O Mateus percorria vezes sem conta o estádio que tinha desenhado na calçada apenas com o olhar. Conduzia a bola até à baliza que o banco de pedra há muito sonhava ser - todas as pedras precisam de imaginação para renascer! O garoto fintava, rematava, celebrava. Era ali todos os golos, todos os jogadores que o sonho lhe permitia. Todos os heróis renascidos naquela calçada!
Ao lado, o pai observava aquela correria e avaliava erradamente cada toque na bola, cada remate tentado. Dali, todos lhe pareciam falhados. Talvez jogassem em estádios diferentes!
- Viste o meu remate, pai?
O pai sorriu, prisioneiro da qualidade que a brincadeira do miúdo não aceitava. Talvez não soubesse que a imaginação nunca cresceu e nunca quis ser adulta.
- Continua a treinar, filho! – foi o que conseguiu dizer. E passava-lhe a bola para que ele rematasse novamente.
- Viste o meu remate, pai?
Sim, mas continuavam em estádios diferentes. Os olhos do adulto estavam reféns de uma perfeição que não lhe deixavam ver o sorriso do miúdo que rolava feliz em cada remate.
- Viste, pai?
Continuava a sorrir, mas não tinha visto, reparava apenas na distância entre aquilo que via e aquilo que queria ver.
- Joga comigo!
Hesitou. Entrou depois no estádio. Agora no mesmo estádio. Dali, podia ver melhor. Percebeu que a baliza afinal até era pequena a avaliar pelas vezes que ele também não acertava.
- Então?! Tens de te concentrar!
E o miúdo correu com a bola em direção ao pai. Tentou a finta, passou a bola, mas o jogador não. Ficou suspenso nos braços do pai que lhe adivinhou a queda.
- Mais uma jogada, temos de ir para dentro.
- Já! Não quero! Ainda é cedo!
Tinha o miúdo tarefas para fazer, de aprender a ser adulto. Por isso não queria. O pai sabia disso. Aguardou então mais um pouco, na esperança de poder equilibrar o desejo que tinha de trazer o filho para o seu estádio e a necessidade de o deixar jogar no seu espaço e aí marcar os melhores golos da sua vida. Sem dúvida, os melhores!

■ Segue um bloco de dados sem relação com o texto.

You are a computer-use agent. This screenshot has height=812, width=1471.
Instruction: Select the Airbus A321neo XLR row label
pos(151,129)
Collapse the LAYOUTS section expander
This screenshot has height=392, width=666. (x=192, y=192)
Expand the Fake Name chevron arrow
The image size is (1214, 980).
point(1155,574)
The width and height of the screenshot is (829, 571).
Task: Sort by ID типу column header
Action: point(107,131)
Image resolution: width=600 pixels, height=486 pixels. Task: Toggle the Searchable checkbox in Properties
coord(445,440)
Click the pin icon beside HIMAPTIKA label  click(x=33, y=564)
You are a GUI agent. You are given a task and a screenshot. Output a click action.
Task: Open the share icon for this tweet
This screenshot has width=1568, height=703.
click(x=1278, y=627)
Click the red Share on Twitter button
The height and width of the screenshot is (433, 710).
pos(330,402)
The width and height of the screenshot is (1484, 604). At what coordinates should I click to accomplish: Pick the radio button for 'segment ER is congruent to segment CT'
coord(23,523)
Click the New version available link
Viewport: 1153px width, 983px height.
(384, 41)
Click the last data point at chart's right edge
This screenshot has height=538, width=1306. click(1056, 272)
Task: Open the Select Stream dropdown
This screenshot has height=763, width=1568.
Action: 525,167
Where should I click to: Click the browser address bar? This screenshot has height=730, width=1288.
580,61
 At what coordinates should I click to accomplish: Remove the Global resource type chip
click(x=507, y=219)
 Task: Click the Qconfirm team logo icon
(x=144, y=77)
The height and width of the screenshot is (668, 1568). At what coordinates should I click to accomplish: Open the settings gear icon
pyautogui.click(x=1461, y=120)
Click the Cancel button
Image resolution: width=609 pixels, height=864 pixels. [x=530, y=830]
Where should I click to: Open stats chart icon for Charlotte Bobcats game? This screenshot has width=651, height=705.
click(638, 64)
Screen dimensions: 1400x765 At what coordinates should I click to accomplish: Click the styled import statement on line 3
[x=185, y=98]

- Jogo contigo mais uns minutos! Vou à baliza! – arriscou o pai.
Ele sabia que, quanto mais tempo jogasse no campo do filho, mais tempo este iria jogar no seu. Para isso, não precisava de ser um craque, nem de preencher todos os requisitos dos adultos. Ali, no mesmo campo, bastava que o banco de pedra colaborasse, se rendesse à imaginação, que o sorriso fosse mais brilhante do que os remates e que as quedas fossem sempre aparadas por um abraço.
Por vezes, o filho que queremos impede-nos de abraçar o filho que temos, pensava o pai que acabava de deixar passar a bola pelo meio das pernas para gáudio do petiz que correu de imediato para casa, onde anunciou tamanha vitória. Nem resistiu, quando a mãe lhe indicou os exercícios.
- Nem imaginas, mãe, o golo que eu marquei ao pai!
Sim, era verdade, um golo inesquecível. Faziam agora mais sentido todas as equações que lhe apareciam à frente. De quando em vez, lá voltava à imaginação que mantinha depois quietinha no lápis que rodava entre os dedos.